Collected data
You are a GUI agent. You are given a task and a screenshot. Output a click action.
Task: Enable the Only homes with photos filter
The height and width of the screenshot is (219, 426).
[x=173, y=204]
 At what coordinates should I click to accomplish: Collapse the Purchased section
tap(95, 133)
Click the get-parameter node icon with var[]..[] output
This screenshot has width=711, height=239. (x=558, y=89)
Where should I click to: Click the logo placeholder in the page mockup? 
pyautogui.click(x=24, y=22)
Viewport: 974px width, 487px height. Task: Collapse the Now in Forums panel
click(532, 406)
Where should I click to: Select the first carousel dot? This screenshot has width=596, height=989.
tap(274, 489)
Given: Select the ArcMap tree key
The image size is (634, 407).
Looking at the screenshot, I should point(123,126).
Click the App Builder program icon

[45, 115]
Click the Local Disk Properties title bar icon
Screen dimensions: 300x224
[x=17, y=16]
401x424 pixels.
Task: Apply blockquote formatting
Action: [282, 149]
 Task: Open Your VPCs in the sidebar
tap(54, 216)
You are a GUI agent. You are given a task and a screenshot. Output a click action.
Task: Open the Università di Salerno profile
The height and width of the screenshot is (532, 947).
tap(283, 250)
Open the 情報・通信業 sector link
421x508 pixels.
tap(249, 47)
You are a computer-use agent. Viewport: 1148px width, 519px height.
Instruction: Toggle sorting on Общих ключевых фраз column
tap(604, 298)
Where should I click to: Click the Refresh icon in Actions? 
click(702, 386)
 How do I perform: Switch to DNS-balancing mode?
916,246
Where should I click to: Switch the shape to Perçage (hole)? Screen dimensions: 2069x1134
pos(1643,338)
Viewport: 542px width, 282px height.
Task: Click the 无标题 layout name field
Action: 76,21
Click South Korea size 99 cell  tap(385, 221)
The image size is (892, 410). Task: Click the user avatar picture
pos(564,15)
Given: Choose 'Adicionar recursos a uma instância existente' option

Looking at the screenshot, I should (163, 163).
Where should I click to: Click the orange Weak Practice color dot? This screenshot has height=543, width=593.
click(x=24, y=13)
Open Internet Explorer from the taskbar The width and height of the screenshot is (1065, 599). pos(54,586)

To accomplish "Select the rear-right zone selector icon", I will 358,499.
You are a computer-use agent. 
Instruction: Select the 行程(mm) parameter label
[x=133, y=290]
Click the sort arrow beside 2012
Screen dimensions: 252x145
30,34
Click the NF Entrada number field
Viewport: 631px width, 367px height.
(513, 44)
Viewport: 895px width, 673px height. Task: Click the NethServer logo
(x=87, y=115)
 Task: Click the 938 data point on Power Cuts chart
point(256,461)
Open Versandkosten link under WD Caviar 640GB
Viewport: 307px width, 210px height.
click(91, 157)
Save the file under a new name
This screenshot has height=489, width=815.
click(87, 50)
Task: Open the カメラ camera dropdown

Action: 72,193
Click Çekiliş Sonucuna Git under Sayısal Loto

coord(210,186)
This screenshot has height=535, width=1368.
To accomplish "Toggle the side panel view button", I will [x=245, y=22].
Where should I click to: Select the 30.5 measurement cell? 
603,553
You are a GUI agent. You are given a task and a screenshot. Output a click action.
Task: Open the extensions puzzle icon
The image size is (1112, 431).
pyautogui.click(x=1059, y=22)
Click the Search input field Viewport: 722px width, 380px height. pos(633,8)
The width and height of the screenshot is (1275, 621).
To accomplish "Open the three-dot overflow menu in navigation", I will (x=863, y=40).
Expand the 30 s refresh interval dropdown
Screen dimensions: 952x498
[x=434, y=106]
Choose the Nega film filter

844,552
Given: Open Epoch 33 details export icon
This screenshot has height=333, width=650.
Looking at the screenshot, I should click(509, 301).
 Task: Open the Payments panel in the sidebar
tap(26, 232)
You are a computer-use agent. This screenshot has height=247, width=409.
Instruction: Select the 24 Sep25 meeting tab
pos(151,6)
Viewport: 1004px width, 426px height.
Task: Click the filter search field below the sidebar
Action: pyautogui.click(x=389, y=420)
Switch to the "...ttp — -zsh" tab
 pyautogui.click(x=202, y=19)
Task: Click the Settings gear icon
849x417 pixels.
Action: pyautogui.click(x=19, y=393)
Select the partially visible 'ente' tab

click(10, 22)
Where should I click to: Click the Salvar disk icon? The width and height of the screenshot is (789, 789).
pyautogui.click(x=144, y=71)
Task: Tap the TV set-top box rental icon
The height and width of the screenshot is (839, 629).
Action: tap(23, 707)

## WHAT YOU ARE ASKED TO DO
Exactly as they stand in the records above, print the lines from the one containing "Click the Search" through the final line, inclusive.

## RESULT BELOW
Click the Search input field Viewport: 722px width, 380px height. pos(633,8)
The width and height of the screenshot is (1275, 621).
To accomplish "Open the three-dot overflow menu in navigation", I will (x=863, y=40).
Expand the 30 s refresh interval dropdown
Screen dimensions: 952x498
[x=434, y=106]
Choose the Nega film filter

844,552
Given: Open Epoch 33 details export icon
This screenshot has height=333, width=650.
Looking at the screenshot, I should click(509, 301).
 Task: Open the Payments panel in the sidebar
tap(26, 232)
You are a computer-use agent. This screenshot has height=247, width=409.
Instruction: Select the 24 Sep25 meeting tab
pos(151,6)
Viewport: 1004px width, 426px height.
Task: Click the filter search field below the sidebar
Action: pyautogui.click(x=389, y=420)
Switch to the "...ttp — -zsh" tab
 pyautogui.click(x=202, y=19)
Task: Click the Settings gear icon
849x417 pixels.
Action: pyautogui.click(x=19, y=393)
Select the partially visible 'ente' tab

click(10, 22)
Where should I click to: Click the Salvar disk icon? The width and height of the screenshot is (789, 789).
pyautogui.click(x=144, y=71)
Task: Tap the TV set-top box rental icon
The height and width of the screenshot is (839, 629).
Action: tap(23, 707)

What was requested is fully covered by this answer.